Your task is to print each record exactly as it reads.

______

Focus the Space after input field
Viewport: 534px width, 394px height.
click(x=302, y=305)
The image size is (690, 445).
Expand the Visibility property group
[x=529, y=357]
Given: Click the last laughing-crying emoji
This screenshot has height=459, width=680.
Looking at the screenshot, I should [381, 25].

______

## Result of the task
Focus the Space after input field
Viewport: 534px width, 394px height.
click(x=302, y=305)
The image size is (690, 445).
Expand the Visibility property group
[x=529, y=357]
Given: Click the last laughing-crying emoji
This screenshot has height=459, width=680.
Looking at the screenshot, I should [381, 25].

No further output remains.